The spillover effects—measured through the location and efficiency indicators—showed that positive benefits on accessibility are not only located in the territory of investment, but also extend to other towns. The locational indicator generated higher positive effects than the efficiency indicator. Hualpén is the municipality with more spillovers from the construction of the North Access to the Industrial Bridge since the ex-post scenario shows an improvement in the accessibility indexes of this zone, especially for the construction of the Costanera Norte in Chiguayante and the South Access to the Industrial Bridge from the Ruta 160, which reduces minimal access times and, therefore, reduces the distance between real impedance and ideal impedance (Euclidean distance).
Nevertheless, the effects of the infrastructure in Talcahuano are low in both indicators, especially for the towns of Tomé and Penco to the north. In general, Tomé received very low spillovers and, for this reason, was the municipality least benefited by the road project considered in the PRI.
According to the results, we agree that the analysis of the spillover effects can produce very valuable information on the real beneficiaries of the investments in transportation infrastructure [
34]. This aspect is particularly difficult to measure considering the region as a closed system—in the theoretical model—and in a closed isolated transportation system, where connections and communications are analyzed separately to identify their internal operation.
The assessment of territorial cohesion allows us to conclude that the territorial impacts derived from the development of transportation infrastructure in the MAC (for the 2011–2021 period) present a dual behavior according to the accessibility indicator. On the one hand, the disparities of the accessibility values in the network efficiency indicator are reduced, which increases territorial cohesion and, therefore, reveals a more equitable distribution of the territory. On the other hand, the locational indicator suggests that disparities increased and territorial cohesion or equity was reduced, which confirms the benefit of the location of the new network projects. However, territorial cohesion must be thoughtfully measured since there may be numerous biases in the process.

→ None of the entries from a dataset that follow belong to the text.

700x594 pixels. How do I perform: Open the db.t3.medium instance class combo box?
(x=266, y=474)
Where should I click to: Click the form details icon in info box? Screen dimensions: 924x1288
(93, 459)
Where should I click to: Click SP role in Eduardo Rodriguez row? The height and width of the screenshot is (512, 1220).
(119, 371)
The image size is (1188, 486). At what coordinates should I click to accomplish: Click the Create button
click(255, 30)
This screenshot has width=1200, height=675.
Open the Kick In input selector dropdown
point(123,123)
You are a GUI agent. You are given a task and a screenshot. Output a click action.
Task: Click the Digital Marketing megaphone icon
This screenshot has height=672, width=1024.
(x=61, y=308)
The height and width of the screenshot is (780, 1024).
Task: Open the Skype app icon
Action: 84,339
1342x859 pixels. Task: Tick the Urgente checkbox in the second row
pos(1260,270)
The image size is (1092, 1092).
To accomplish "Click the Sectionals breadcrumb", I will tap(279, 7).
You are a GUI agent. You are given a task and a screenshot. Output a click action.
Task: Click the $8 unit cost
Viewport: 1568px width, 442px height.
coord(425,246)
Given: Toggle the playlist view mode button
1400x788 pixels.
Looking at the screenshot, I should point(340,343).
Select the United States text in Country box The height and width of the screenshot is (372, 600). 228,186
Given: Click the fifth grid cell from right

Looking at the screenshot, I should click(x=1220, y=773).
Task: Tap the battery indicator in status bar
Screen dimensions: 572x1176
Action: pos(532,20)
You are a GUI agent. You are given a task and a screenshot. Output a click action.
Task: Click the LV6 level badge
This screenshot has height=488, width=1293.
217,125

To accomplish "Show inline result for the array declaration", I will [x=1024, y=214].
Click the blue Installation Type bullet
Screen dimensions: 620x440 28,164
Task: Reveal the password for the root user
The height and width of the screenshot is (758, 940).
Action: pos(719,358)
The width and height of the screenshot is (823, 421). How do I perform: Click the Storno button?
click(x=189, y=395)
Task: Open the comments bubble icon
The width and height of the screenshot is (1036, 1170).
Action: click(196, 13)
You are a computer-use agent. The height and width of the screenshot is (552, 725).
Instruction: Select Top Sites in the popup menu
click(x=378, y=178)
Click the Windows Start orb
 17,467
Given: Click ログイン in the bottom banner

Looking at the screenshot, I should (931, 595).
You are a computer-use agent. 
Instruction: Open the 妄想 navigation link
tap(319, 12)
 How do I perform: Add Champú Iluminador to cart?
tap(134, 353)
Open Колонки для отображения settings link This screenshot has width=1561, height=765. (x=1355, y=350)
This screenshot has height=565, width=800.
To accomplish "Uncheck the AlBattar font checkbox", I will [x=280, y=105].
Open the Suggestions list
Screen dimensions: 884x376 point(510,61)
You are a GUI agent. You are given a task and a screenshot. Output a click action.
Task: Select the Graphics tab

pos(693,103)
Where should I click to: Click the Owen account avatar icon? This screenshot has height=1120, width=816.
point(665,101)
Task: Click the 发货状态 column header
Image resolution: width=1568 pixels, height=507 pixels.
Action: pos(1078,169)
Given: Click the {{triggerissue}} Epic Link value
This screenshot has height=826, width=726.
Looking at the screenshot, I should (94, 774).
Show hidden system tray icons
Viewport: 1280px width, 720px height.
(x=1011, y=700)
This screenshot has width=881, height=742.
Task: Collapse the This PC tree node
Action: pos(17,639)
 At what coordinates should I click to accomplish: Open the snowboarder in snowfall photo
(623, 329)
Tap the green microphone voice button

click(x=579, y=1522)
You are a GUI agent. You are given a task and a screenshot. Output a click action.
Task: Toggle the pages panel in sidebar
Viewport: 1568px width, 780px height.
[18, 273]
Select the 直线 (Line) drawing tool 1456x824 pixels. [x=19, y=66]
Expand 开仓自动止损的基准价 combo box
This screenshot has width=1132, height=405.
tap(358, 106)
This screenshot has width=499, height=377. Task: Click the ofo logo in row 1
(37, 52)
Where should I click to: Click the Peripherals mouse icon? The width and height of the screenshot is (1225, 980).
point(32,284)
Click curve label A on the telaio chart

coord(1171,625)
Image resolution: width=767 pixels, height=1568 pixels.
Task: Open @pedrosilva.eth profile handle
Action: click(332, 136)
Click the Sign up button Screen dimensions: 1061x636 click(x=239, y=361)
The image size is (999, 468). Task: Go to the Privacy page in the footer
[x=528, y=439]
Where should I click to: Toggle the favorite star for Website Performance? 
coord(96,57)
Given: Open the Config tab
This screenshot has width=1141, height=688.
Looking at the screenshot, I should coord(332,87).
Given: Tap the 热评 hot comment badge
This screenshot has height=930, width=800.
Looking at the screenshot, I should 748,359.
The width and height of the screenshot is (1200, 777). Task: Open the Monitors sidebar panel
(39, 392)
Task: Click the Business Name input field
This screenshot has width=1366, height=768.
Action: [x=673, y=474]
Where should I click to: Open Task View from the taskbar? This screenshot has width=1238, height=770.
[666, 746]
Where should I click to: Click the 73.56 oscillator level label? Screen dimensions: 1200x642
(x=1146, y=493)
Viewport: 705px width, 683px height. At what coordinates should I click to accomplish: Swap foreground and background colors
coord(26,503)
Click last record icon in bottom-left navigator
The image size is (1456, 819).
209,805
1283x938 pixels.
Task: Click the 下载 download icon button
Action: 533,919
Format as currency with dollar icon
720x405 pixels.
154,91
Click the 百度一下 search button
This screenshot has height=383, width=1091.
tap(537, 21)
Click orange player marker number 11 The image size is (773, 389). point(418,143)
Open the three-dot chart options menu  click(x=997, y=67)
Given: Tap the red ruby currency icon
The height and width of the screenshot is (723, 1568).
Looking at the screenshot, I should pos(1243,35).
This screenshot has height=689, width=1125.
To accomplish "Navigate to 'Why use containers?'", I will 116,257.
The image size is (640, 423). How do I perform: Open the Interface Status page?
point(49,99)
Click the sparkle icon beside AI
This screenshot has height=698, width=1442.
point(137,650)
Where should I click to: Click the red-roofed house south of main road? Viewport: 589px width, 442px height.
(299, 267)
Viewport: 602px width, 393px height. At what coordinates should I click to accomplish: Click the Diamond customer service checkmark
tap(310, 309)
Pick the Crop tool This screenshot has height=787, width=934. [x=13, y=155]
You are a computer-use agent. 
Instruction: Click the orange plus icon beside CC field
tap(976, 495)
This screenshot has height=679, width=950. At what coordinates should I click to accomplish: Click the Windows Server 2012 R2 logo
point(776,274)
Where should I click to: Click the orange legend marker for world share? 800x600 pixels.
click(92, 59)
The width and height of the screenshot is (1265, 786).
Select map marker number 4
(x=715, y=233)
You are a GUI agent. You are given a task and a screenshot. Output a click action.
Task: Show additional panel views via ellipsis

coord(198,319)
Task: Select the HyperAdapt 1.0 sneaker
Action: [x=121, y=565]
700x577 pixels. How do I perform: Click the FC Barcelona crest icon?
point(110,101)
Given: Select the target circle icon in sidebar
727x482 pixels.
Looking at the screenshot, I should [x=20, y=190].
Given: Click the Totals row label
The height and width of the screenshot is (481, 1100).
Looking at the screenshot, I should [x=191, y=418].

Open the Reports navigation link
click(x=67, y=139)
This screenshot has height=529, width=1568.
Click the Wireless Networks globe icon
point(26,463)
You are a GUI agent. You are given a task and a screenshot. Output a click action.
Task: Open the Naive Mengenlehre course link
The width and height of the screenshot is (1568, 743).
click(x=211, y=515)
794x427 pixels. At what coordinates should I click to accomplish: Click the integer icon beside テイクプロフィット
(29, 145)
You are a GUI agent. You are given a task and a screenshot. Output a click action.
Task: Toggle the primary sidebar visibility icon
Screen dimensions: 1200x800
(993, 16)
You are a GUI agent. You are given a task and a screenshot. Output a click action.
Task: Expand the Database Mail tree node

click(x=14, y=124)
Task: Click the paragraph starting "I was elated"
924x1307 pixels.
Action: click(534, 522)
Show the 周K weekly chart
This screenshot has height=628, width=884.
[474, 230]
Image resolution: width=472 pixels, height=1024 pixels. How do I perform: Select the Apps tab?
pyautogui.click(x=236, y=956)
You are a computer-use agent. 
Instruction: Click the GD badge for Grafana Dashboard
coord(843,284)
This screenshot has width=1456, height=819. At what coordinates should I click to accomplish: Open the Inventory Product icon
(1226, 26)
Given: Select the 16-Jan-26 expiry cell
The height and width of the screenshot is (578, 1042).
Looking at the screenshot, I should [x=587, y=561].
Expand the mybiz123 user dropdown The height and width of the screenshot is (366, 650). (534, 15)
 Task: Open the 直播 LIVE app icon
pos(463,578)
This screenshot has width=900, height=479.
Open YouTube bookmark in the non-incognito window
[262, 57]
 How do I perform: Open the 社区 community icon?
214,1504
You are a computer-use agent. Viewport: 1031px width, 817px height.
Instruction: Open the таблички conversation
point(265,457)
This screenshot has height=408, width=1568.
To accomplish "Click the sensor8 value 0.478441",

Three sources of possible bias can be identified. First, the selection of the cohesion index is relevant; depending on the index, the conclusions can be rather different and even opposing. Second, the selection of the accessibility indicator may influence the results; in relation to the two indicators in this study, the location indicator tends to show a less equitable distribution of accessibility indexes than the network efficiency indicator. Third, the geographic scale could play a decisive role, since the results may differ depending on the geographic limits established in the study.